» To do:
The range runs from the line containing "This screenshot has height=311, width=629." to the last line of the entries. Restate those lines word for word, without the pictures.

Collected data:
..............................

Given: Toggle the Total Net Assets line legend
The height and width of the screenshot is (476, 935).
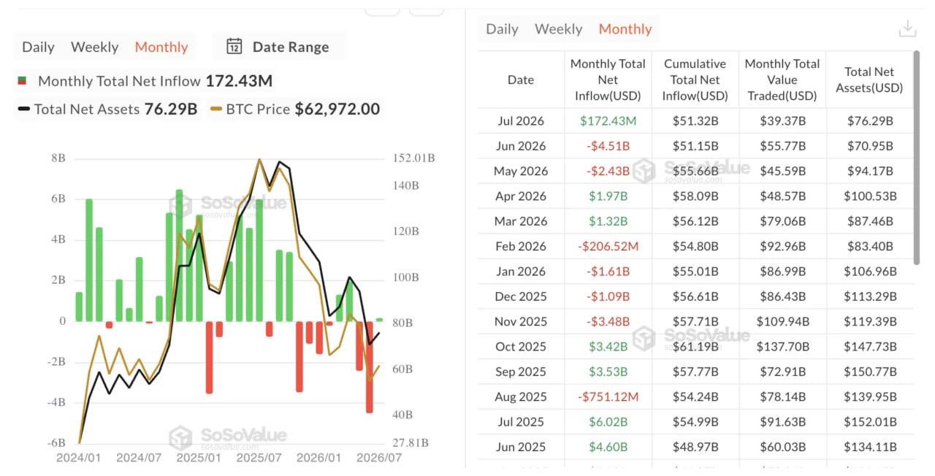Looking at the screenshot, I should [x=24, y=110].
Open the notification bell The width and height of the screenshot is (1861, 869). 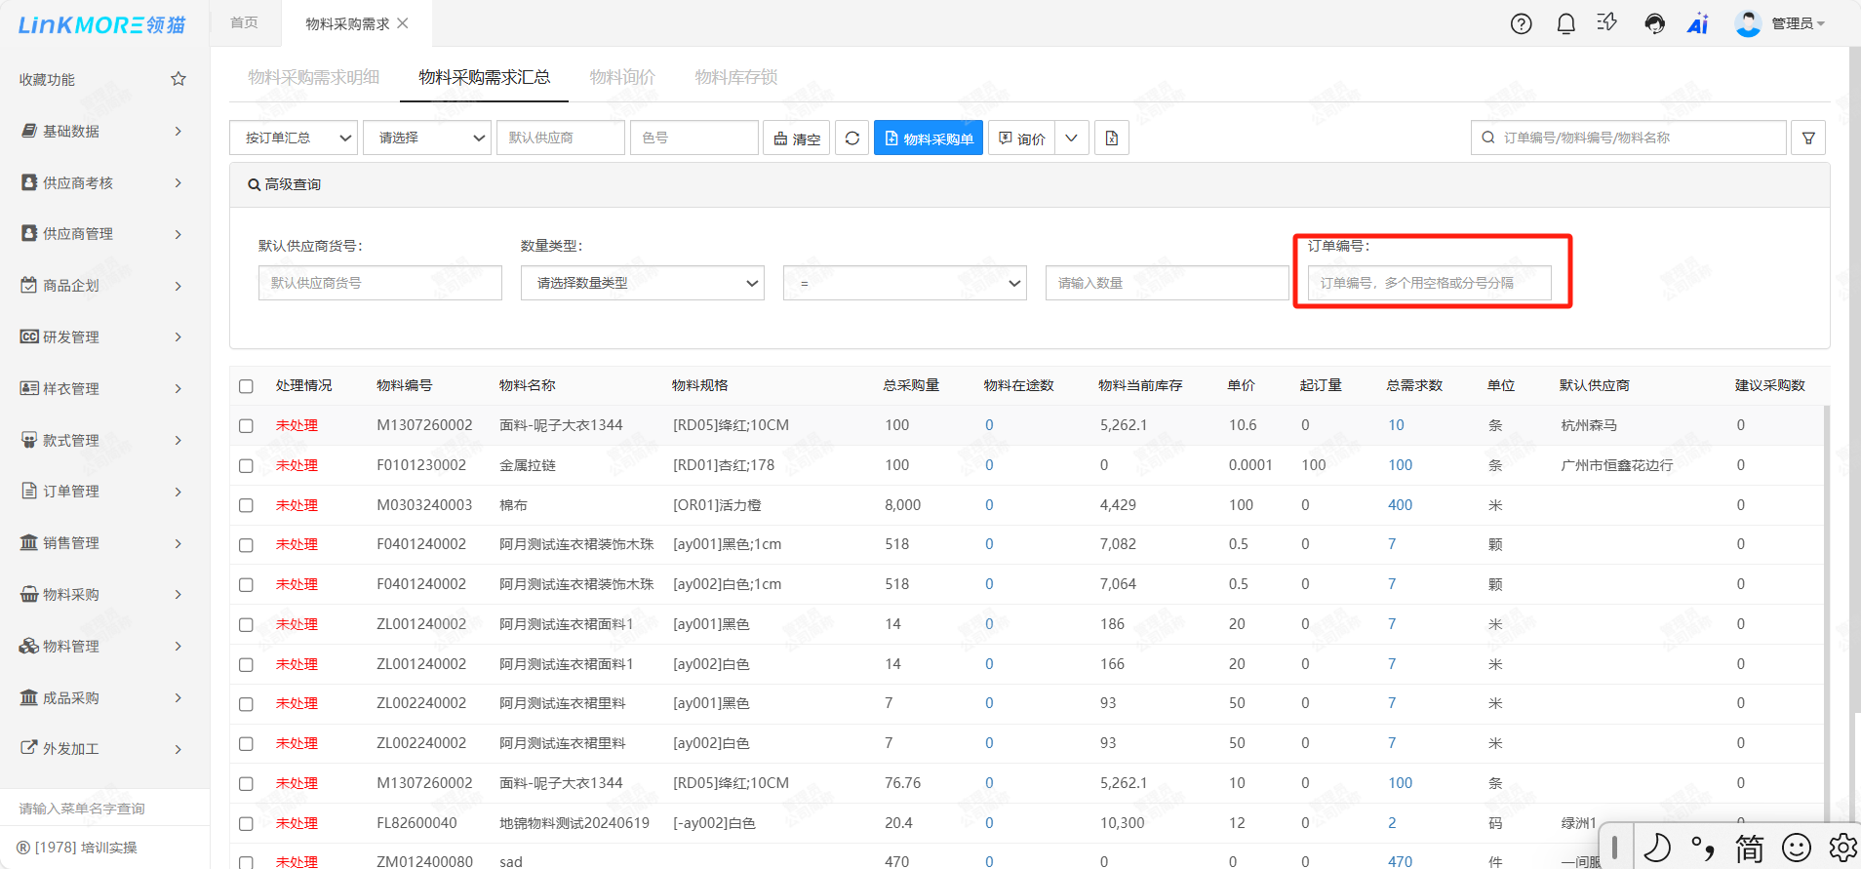1565,24
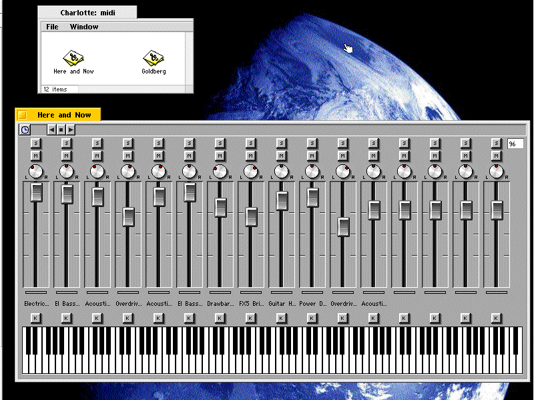Click the Here and Now window title tab
534x400 pixels.
[x=59, y=115]
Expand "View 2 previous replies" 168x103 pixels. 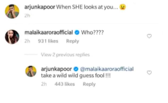[65, 55]
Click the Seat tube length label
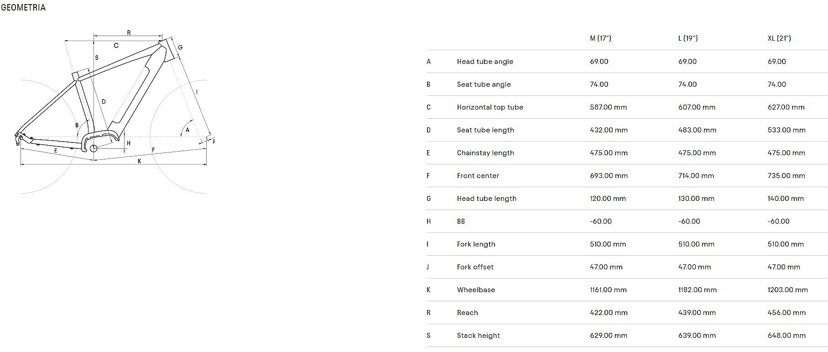828x352 pixels. (x=485, y=130)
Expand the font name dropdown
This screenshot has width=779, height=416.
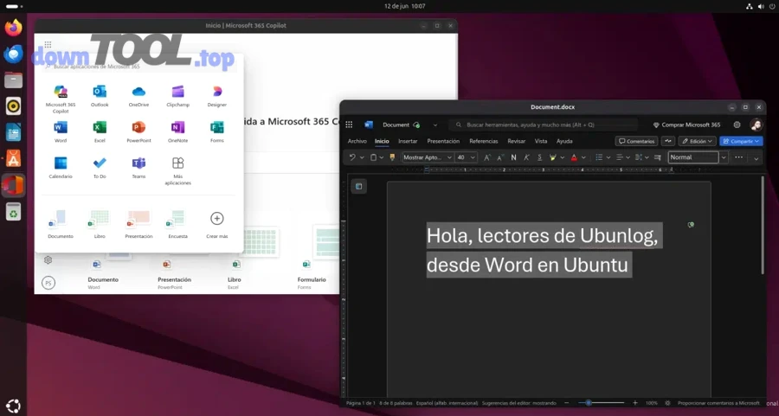point(449,157)
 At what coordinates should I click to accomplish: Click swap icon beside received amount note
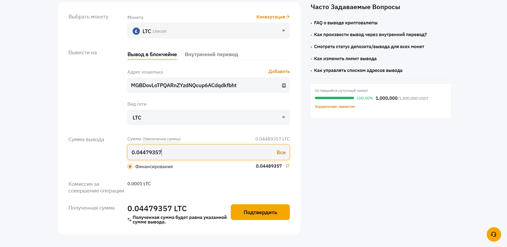click(129, 219)
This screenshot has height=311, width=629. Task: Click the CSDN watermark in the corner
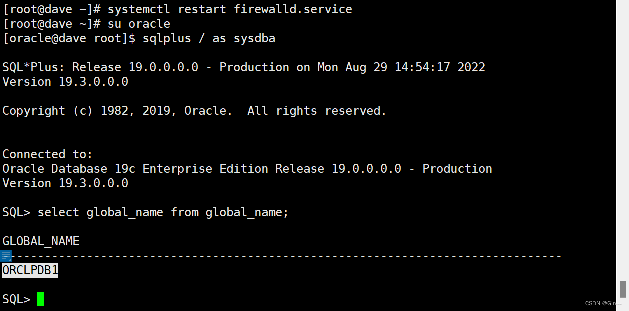click(x=605, y=303)
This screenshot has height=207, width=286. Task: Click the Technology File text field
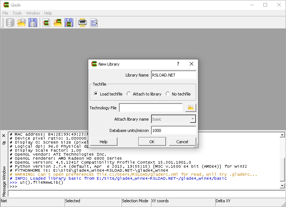151,108
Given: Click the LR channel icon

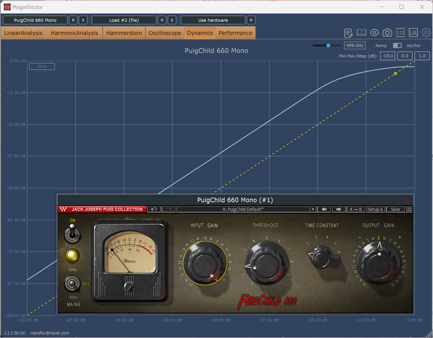Looking at the screenshot, I should [x=413, y=33].
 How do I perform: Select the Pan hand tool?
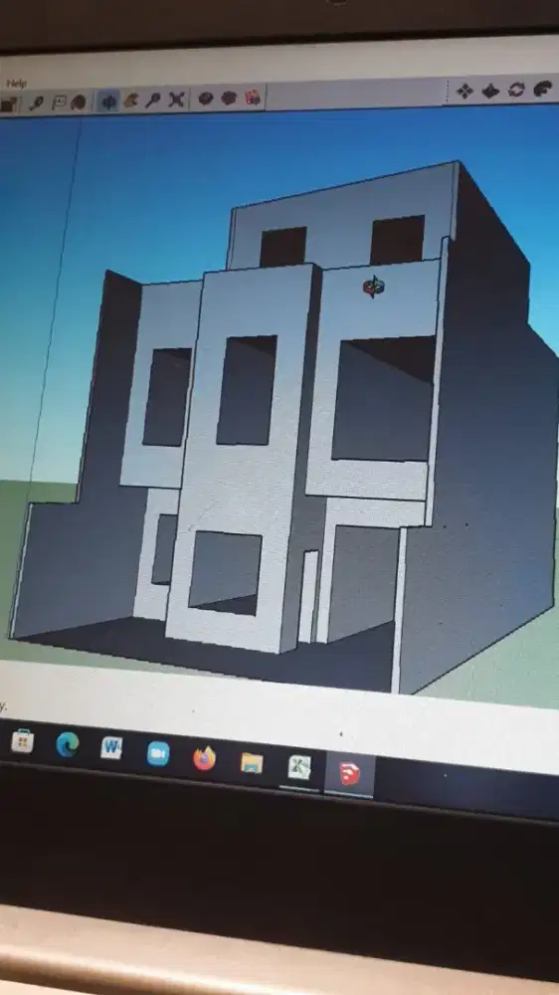click(131, 100)
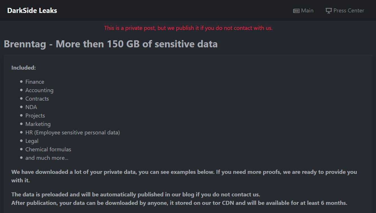This screenshot has width=376, height=213.
Task: Click the "and much more..." entry
Action: [x=47, y=158]
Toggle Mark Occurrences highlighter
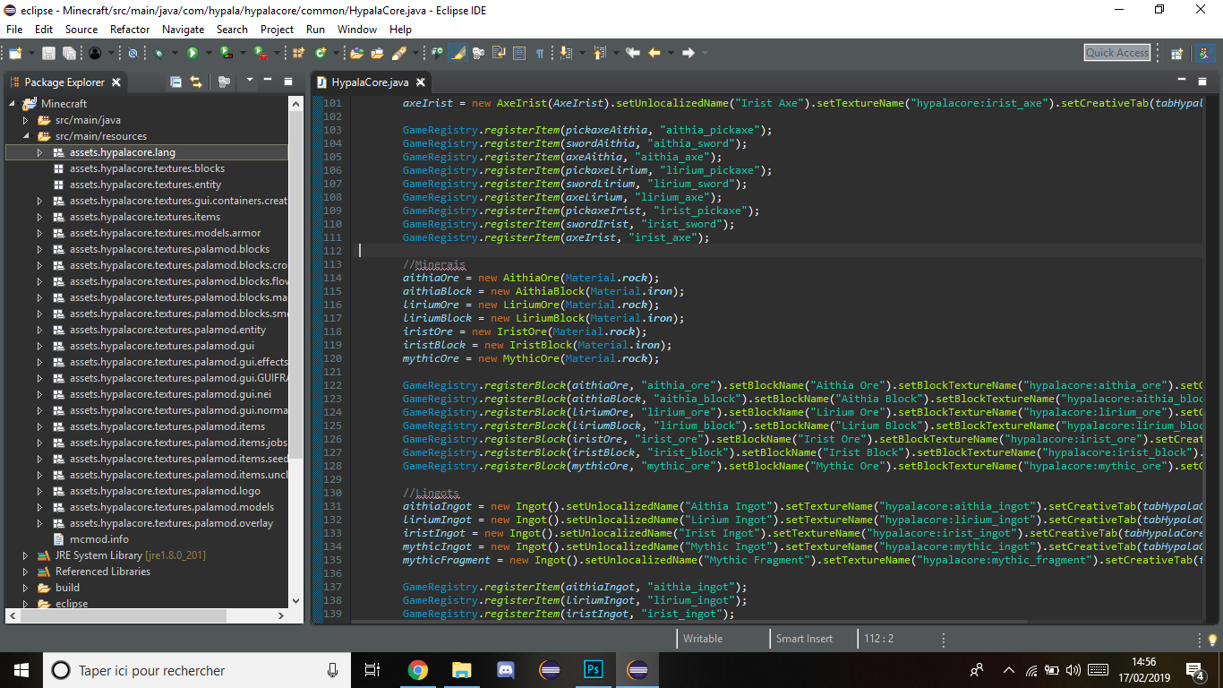Image resolution: width=1223 pixels, height=688 pixels. click(x=458, y=54)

..............................

» Answer section:
This screenshot has height=311, width=629. Task: Click the CSDN watermark in the corner
click(x=605, y=303)
This screenshot has height=207, width=286. Task: Click the Technology File text field
151,108
Given: Click the LR channel icon

Looking at the screenshot, I should [x=413, y=33].
 How do I perform: Select the Pan hand tool?
click(131, 100)
This screenshot has width=376, height=213.
Task: Click the "and much more..." entry
Action: [x=47, y=158]
Toggle Mark Occurrences highlighter
Image resolution: width=1223 pixels, height=688 pixels. click(x=458, y=54)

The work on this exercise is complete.